Stored data entries:
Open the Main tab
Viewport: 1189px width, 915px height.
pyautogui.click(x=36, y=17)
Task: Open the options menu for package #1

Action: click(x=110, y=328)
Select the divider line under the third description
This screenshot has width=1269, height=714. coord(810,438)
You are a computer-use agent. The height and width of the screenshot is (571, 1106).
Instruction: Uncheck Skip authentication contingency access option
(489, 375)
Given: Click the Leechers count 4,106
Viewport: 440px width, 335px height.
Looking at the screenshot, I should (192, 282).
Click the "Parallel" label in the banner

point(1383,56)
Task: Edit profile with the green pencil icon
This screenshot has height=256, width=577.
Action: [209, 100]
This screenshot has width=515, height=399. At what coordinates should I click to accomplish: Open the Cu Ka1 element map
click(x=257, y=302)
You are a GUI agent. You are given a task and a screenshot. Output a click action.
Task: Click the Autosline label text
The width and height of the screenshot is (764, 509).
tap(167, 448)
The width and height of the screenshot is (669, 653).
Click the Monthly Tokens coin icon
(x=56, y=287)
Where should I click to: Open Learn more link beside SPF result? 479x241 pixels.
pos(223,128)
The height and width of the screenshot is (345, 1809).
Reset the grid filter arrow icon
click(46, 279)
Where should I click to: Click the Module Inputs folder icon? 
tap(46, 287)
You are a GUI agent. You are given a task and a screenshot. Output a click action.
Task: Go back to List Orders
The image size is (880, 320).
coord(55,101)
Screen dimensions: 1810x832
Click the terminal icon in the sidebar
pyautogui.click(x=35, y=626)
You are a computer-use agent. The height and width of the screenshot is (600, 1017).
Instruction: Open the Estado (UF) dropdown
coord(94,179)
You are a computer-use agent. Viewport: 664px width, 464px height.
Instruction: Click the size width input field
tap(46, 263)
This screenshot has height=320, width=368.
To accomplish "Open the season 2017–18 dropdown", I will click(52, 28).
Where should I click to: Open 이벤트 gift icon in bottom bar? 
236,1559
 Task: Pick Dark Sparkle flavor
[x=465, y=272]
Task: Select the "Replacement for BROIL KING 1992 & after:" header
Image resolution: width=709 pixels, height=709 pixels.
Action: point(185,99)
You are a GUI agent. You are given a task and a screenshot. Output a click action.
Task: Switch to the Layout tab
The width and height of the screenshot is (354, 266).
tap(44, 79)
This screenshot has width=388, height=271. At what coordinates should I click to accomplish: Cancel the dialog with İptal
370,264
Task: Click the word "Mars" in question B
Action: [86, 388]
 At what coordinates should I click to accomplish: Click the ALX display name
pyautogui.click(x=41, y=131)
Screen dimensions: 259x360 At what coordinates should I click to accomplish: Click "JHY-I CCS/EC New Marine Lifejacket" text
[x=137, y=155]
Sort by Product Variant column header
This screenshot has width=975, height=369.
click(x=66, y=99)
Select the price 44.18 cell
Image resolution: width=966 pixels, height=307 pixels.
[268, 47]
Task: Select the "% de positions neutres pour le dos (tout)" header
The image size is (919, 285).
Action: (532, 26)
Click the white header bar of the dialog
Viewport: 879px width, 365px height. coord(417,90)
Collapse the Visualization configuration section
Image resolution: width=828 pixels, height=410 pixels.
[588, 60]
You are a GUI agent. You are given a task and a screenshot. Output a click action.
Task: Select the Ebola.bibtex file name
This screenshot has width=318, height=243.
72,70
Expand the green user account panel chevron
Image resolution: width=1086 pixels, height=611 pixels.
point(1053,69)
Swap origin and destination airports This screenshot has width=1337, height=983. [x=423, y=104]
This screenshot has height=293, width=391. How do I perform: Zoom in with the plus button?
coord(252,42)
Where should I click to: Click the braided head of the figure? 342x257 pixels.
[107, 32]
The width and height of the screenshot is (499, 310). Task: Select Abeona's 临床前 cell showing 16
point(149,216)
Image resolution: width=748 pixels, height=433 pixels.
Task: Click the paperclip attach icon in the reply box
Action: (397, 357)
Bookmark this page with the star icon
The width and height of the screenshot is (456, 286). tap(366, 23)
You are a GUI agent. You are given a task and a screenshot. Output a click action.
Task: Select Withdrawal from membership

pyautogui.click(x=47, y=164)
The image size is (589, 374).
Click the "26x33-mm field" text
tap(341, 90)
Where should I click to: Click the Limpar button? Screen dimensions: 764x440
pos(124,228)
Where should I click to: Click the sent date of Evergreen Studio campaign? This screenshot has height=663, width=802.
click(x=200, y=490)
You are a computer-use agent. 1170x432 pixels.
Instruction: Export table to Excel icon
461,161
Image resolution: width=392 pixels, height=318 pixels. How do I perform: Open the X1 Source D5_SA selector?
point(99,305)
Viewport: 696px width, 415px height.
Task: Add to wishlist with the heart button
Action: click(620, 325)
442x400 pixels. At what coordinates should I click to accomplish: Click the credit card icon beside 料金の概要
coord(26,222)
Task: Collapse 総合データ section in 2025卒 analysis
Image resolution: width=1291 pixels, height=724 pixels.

What to work on: Starting from the first line of the records above, retype each line exactly up to and including the one that contains "is (571, 1106).", and nothing more.

Written answer:
Open the Main tab
Viewport: 1189px width, 915px height.
pyautogui.click(x=36, y=17)
Task: Open the options menu for package #1

Action: click(x=110, y=328)
Select the divider line under the third description
This screenshot has width=1269, height=714. coord(810,438)
You are a computer-use agent. The height and width of the screenshot is (571, 1106).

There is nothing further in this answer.